Your goal
Report the number of lines in the entries below that include the word "computer", and nothing else.

(Records supplied begins)

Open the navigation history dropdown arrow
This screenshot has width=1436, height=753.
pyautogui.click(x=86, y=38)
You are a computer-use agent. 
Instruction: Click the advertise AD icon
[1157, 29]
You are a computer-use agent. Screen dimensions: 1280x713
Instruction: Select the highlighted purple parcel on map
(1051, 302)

(Records supplied ends)
(Records supplied begins)

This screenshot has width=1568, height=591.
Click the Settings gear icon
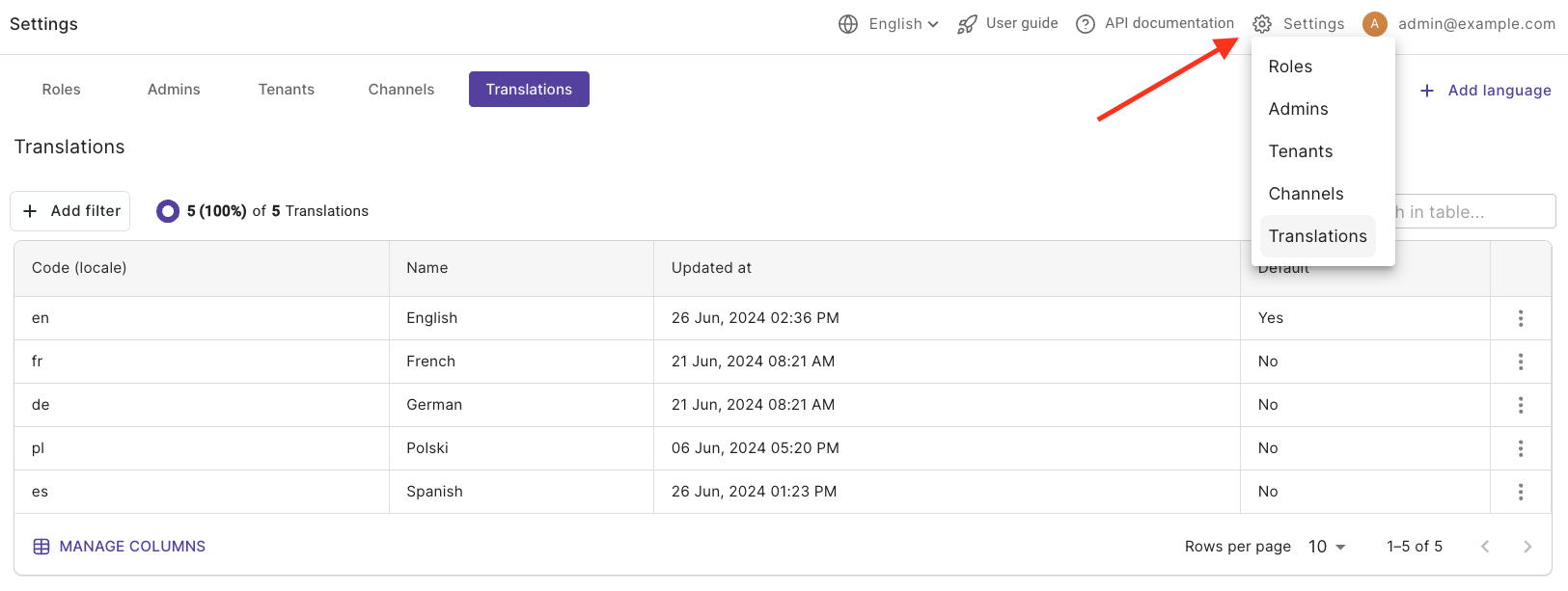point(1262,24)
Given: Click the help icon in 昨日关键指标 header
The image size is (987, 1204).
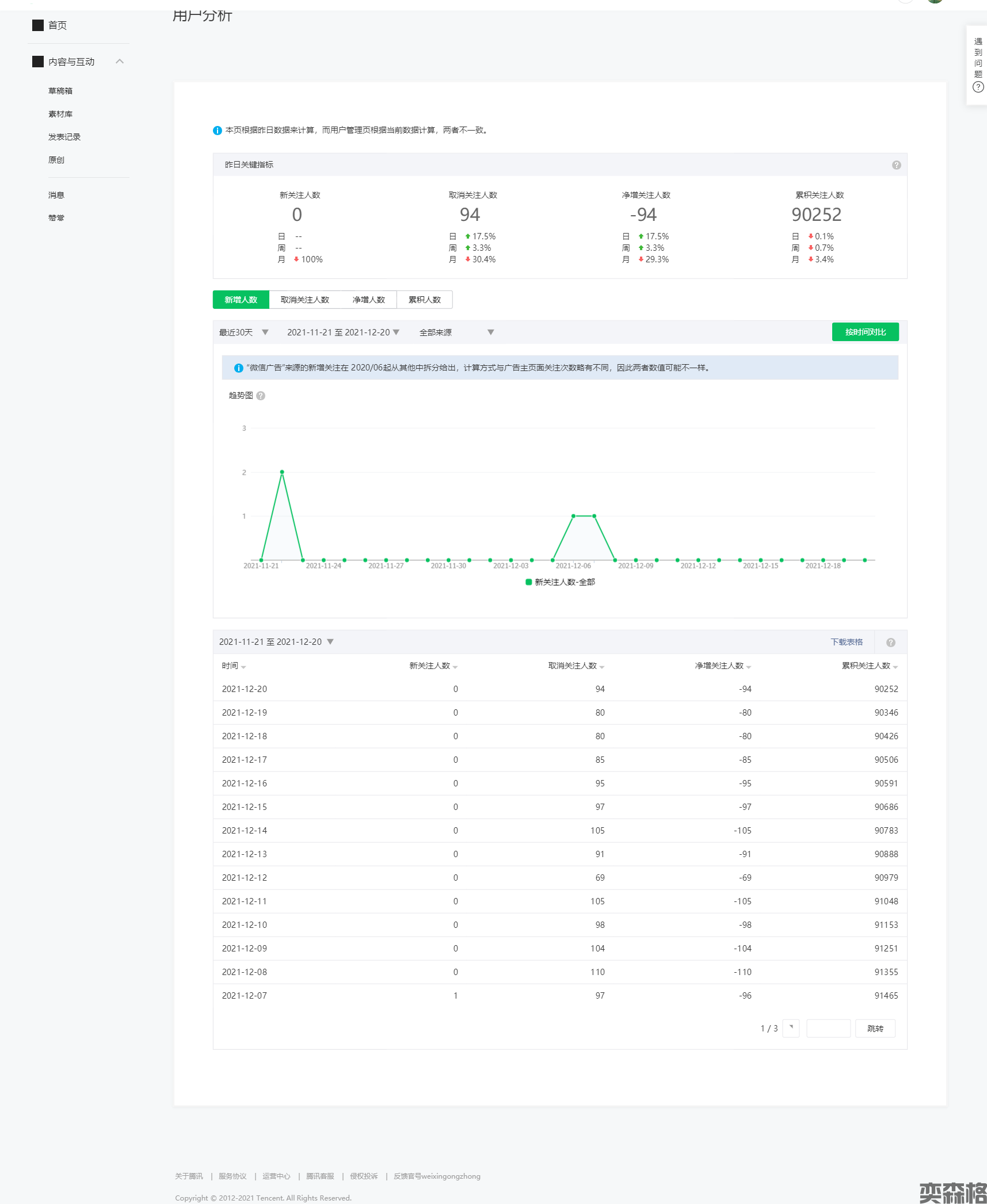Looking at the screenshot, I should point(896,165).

(Records supplied ends)
(Records supplied begins)

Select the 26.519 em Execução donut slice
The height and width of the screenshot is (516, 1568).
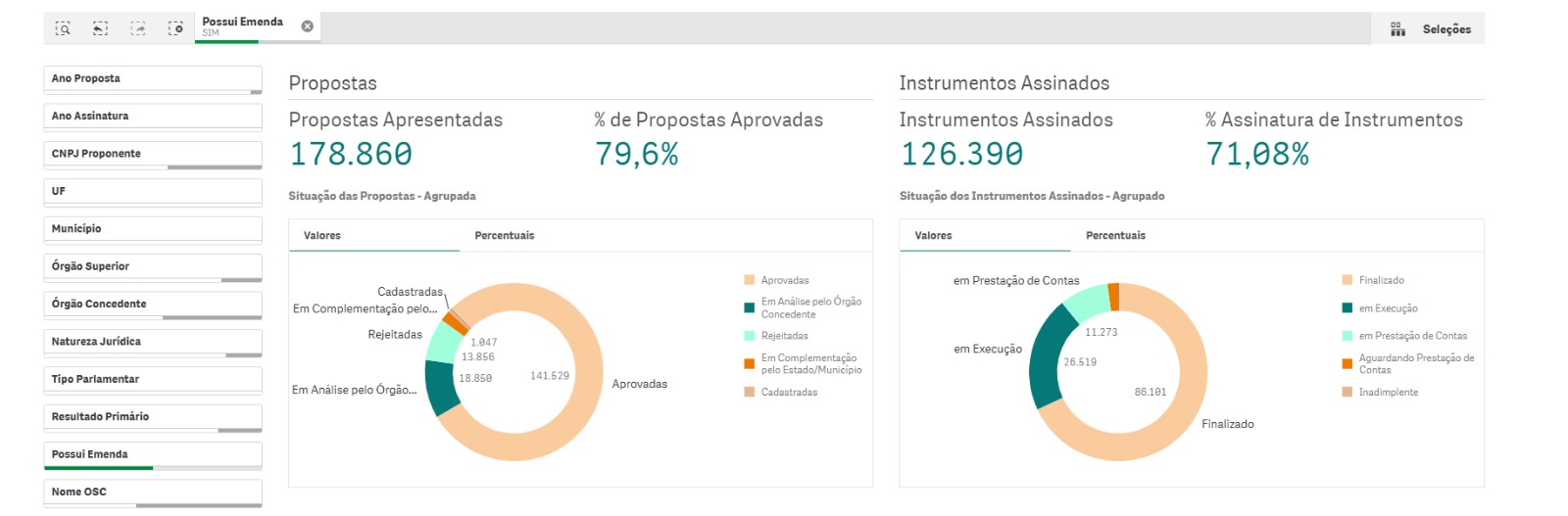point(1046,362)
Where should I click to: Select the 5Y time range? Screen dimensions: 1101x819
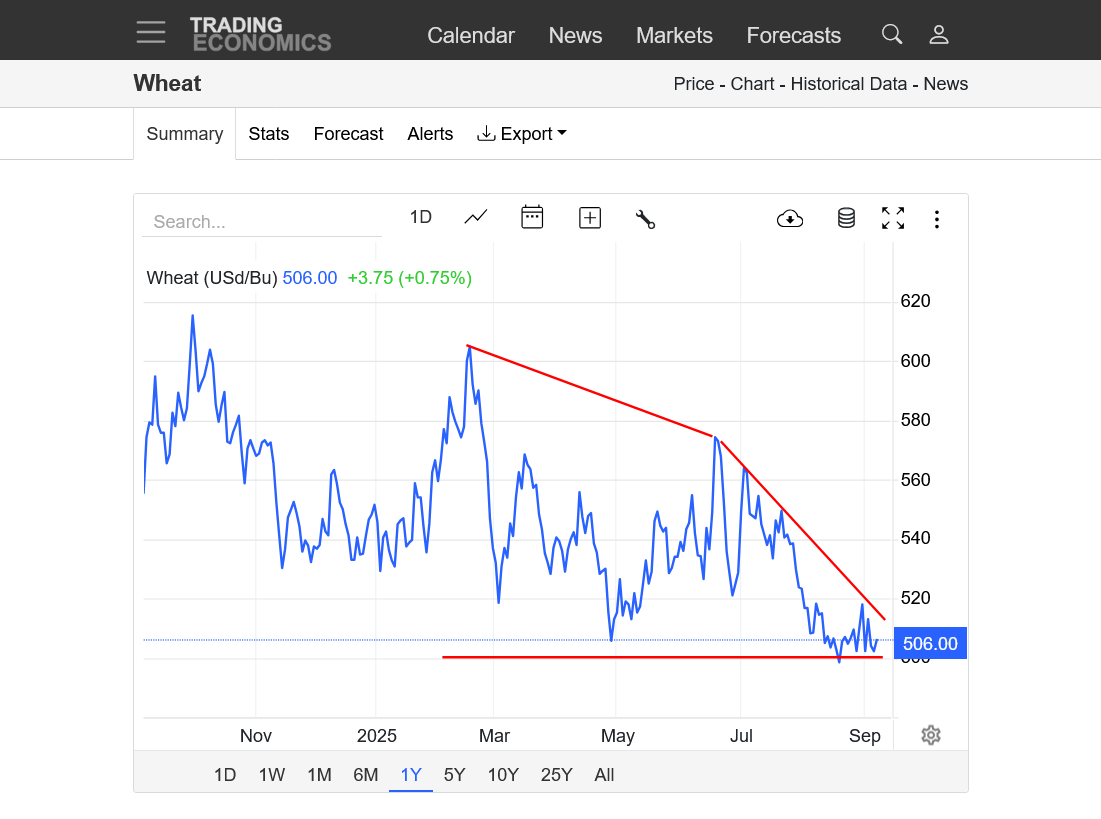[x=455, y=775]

(Records supplied ends)

Response area
2